Pixel coordinate grounding data:
----------------

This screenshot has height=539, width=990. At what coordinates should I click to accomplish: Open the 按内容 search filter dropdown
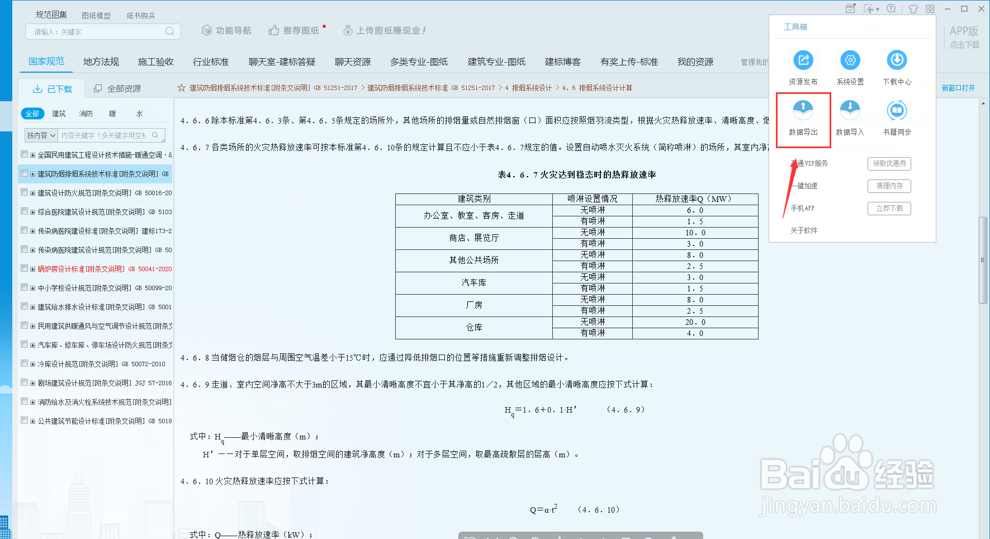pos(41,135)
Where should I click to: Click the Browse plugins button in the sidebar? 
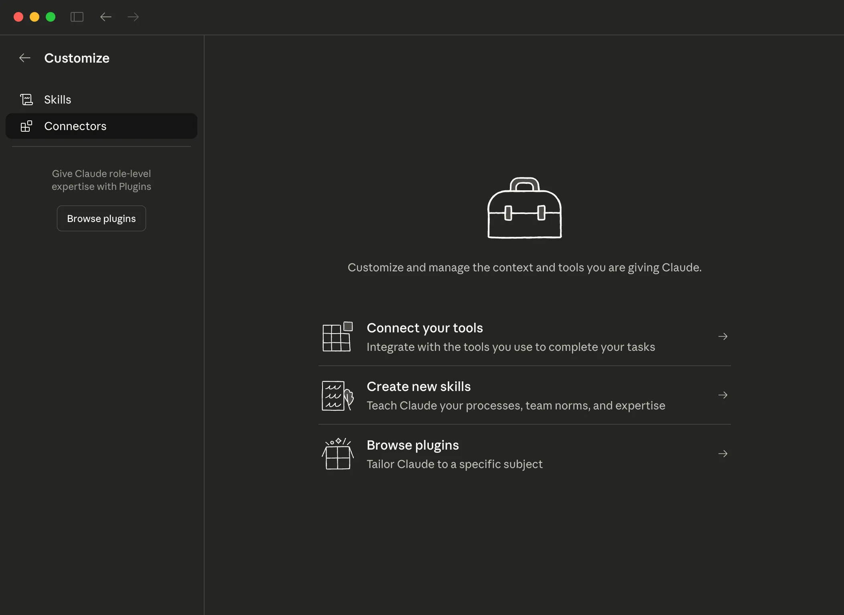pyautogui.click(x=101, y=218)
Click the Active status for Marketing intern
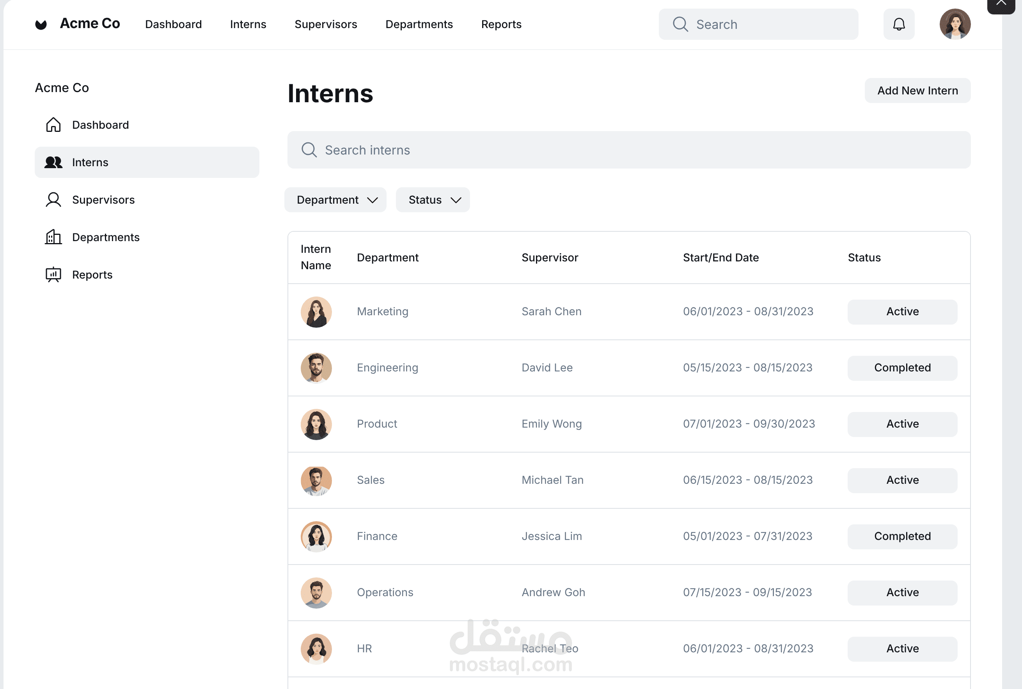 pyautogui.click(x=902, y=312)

----------------

Exercise:
In your copy of the entries above, leave out the pictures and keep every word exact.

Solution below:
This screenshot has height=539, width=990. At what coordinates should I click to accomplish: Open the 按内容 search filter dropdown
pos(41,135)
Where should I click to: Click the Browse plugins button in the sidebar? 
pyautogui.click(x=101, y=218)
Click the Active status for Marketing intern
 pyautogui.click(x=902, y=312)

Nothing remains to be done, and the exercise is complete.